PROBLEM TO WORK ON: All that is needed is a count of the lines in this data that contain the word "button".

MATERIAL FOR THE TASK:
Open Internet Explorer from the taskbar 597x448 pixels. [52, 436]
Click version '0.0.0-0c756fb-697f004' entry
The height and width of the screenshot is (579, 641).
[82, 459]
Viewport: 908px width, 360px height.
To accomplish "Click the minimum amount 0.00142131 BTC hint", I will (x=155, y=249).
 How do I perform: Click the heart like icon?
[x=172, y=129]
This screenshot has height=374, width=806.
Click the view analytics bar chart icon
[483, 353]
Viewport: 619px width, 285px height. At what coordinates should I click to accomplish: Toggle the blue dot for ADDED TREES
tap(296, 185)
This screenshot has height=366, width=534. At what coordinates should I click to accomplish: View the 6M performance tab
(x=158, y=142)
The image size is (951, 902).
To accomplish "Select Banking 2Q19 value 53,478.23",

* * *

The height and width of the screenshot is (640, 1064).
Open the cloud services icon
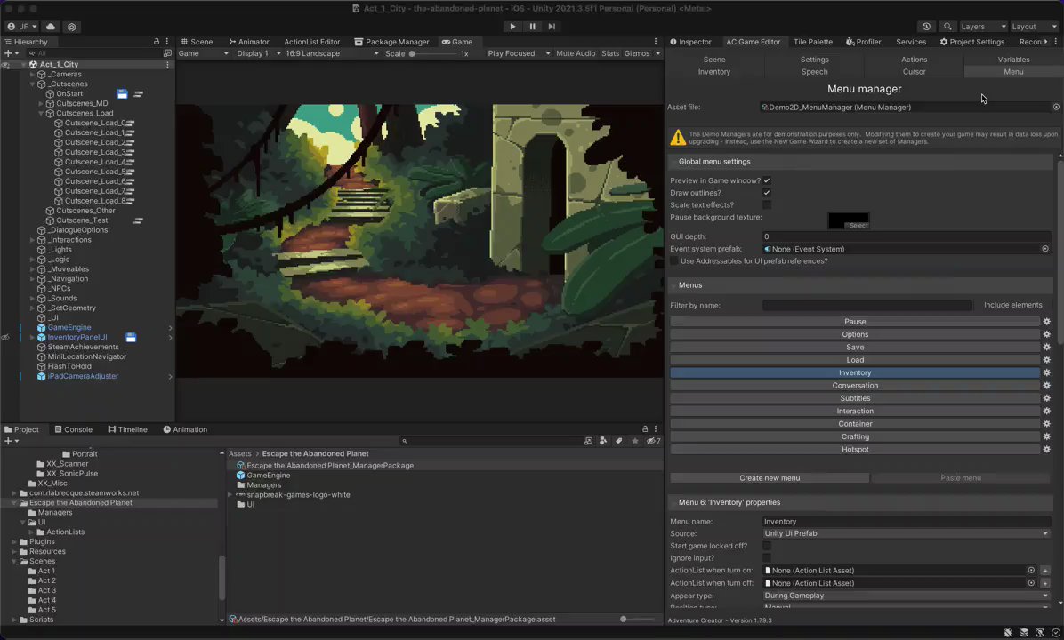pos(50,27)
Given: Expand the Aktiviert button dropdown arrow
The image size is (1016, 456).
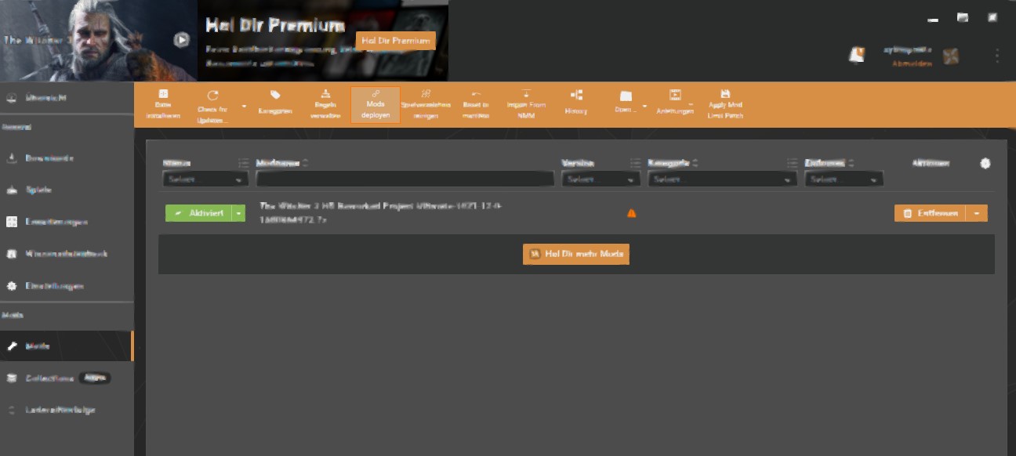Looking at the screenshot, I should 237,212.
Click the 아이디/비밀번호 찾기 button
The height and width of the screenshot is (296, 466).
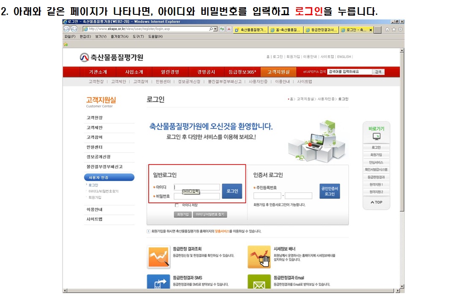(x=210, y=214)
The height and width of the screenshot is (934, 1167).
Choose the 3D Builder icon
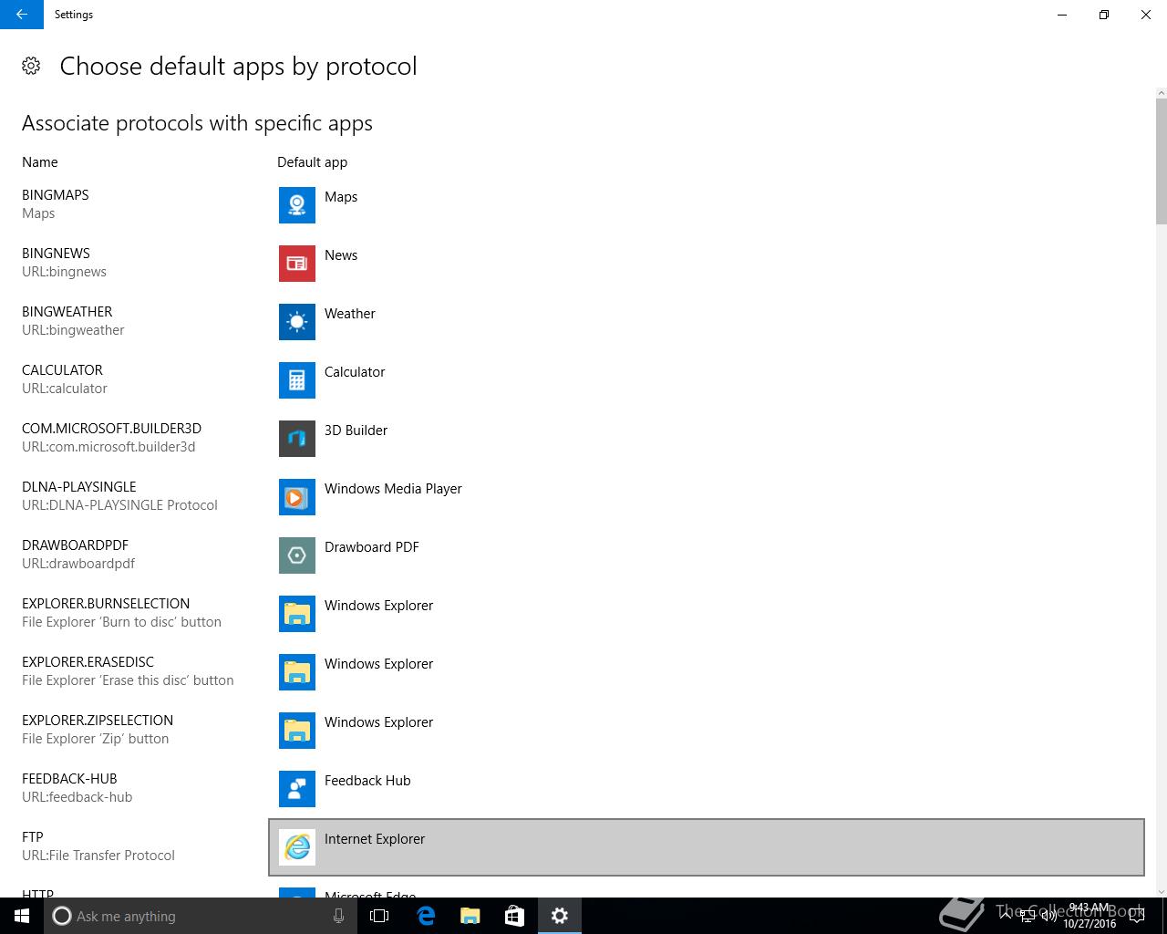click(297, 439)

RESPONSE BELOW: 2